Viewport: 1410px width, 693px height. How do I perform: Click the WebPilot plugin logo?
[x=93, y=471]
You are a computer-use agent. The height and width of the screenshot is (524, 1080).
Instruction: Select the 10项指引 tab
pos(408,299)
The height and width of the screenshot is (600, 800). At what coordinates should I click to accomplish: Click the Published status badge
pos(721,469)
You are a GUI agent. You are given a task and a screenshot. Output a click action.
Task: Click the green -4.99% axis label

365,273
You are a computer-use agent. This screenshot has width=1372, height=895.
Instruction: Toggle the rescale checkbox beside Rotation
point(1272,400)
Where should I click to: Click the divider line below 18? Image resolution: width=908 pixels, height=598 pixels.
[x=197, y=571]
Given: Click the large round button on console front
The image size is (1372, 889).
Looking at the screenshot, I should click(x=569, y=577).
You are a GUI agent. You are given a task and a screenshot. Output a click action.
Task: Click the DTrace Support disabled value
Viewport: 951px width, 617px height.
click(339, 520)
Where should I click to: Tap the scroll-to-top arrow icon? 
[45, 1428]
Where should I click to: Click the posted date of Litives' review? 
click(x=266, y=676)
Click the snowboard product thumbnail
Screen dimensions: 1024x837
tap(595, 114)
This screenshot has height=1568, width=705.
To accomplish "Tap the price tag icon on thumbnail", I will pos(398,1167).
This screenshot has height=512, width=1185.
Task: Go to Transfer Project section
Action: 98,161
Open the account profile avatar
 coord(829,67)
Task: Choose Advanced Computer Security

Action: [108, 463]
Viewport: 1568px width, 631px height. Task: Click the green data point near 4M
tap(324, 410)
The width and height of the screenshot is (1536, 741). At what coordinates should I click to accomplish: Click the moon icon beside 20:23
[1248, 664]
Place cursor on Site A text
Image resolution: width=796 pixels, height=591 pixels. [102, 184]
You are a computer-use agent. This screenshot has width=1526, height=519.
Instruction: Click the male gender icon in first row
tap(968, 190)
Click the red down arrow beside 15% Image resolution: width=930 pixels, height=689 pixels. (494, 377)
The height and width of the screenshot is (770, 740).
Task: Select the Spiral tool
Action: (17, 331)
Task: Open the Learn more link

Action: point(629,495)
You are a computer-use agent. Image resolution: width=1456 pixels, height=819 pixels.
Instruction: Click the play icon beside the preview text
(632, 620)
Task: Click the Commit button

* PROBLEM STATEMENT
Your reply must reproduce all records above exactly.

* REPLY TO THE TASK
Viewport: 1410px width, 693px height. How do I perform: Click the WebPilot plugin logo?
[x=93, y=471]
You are a computer-use agent. The height and width of the screenshot is (524, 1080).
Instruction: Select the 10项指引 tab
pos(408,299)
The height and width of the screenshot is (600, 800). At what coordinates should I click to accomplish: Click the Published status badge
pos(721,469)
You are a GUI agent. You are given a task and a screenshot. Output a click action.
Task: Click the green -4.99% axis label

365,273
You are a computer-use agent. This screenshot has width=1372, height=895.
Instruction: Toggle the rescale checkbox beside Rotation
point(1272,400)
Where should I click to: Click the divider line below 18? Image resolution: width=908 pixels, height=598 pixels.
[x=197, y=571]
Given: Click the large round button on console front
The image size is (1372, 889).
Looking at the screenshot, I should click(x=569, y=577).
You are a GUI agent. You are given a task and a screenshot. Output a click action.
Task: Click the DTrace Support disabled value
Viewport: 951px width, 617px height.
click(339, 520)
Where should I click to: Tap the scroll-to-top arrow icon? 
[45, 1428]
Where should I click to: Click the posted date of Litives' review? 
click(x=266, y=676)
Click the snowboard product thumbnail
Screen dimensions: 1024x837
tap(595, 114)
This screenshot has height=1568, width=705.
To accomplish "Tap the price tag icon on thumbnail", I will pos(398,1167).
This screenshot has height=512, width=1185.
Task: Go to Transfer Project section
Action: 98,161
Open the account profile avatar
 coord(829,67)
Task: Choose Advanced Computer Security

Action: [108, 463]
Viewport: 1568px width, 631px height. Task: Click the green data point near 4M
tap(324, 410)
The width and height of the screenshot is (1536, 741). At what coordinates should I click to accomplish: Click the moon icon beside 20:23
[1248, 664]
Place cursor on Site A text
Image resolution: width=796 pixels, height=591 pixels. [102, 184]
You are a computer-use agent. This screenshot has width=1526, height=519.
Instruction: Click the male gender icon in first row
tap(968, 190)
Click the red down arrow beside 15% Image resolution: width=930 pixels, height=689 pixels. (494, 377)
The height and width of the screenshot is (770, 740).
Task: Select the Spiral tool
Action: (17, 331)
Task: Open the Learn more link

Action: point(629,495)
You are a computer-use agent. Image resolution: width=1456 pixels, height=819 pixels.
Instruction: Click the play icon beside the preview text
(632, 620)
Task: Click the Commit button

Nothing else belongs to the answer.